▶ **Selected excerpt**:
..........

# my crs keep dying :( helppp



## kim0909 (Jun 7, 2018)

hii i have a 14 gallon setup with a eheim liberty 75 on it as a filter. i have a bunch of java moss, christmas moss and some anubias in the tank too with a kessil a80 light. i dont have a heater but that's because the temperature (where i live) is warm throughout the year.

the setup has been running for quite a while now like maybe 6 months? so its quite cycled plus i had fish in it too that i transferred to a diff setup so i could get some shrimp.

i started off with 10 bloody marys and they did fine( they bred) so i decided to get 5 crs to add into the tank as well. they were all fine for about three weeks but then one crs died i was sad and i thought it'd just be 1 casualty but the rest died in the next 2 days ( but all the bloody mary shrimp are still alive. and this keeps happening to me because in the past ive had shrimp tanks too but all my crs would die after 3-4 weeks.
something else i noticed, the bloody marys aren't breeding anymore but they're all still active and behaving as per usual. im not keeping them to breed them but breeding is a clear indication of them being happy and healthy so im worried. 

pls help?


----------



## hoppycalif (Apr 7, 2005)

Welcome to APC, and good luck with the shrimp problem. I have very little experience with shrimp, but I'm sure someone much more experienced will offer some help.


----------



## mistergreen (Mar 3, 2007)

CRS are a bit more sensitive than the other shrimps you have. You have to take care of the water parameters & temperature

https://www.theshrimpfarm.com/posts/crystal-red-shrimp-care/


----------

..........

▶ **Exercises to complete**:
**A.** From the shrimp tank thread above, return the stretch from "something else i" through "(Apr 7, 2005)" word for word.
**B.** Answer these questions using the shrimp tank thread above:
(i) How many bloody marys did the tank start with?
(ii) What light is on the 14 gallon setup?
(iii) According to the reply from mistergreen, what two things need to be taken care of for CRS?

▶ **Available data**:
..........

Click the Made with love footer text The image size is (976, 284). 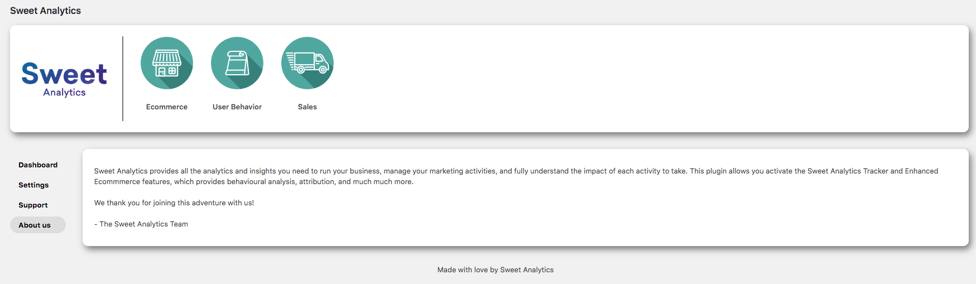(x=496, y=269)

..........

▶ **Solved problems**:
**A.**
something else i noticed, the bloody marys aren't breeding anymore but they're all still active and behaving as per usual. im not keeping them to breed them but breeding is a clear indication of them being happy and healthy so im worried. 

pls help?


----------



## hoppycalif (Apr 7, 2005)

**B.**
(i) 10
(ii) A Kessil A80
(iii) The water parameters and the temperature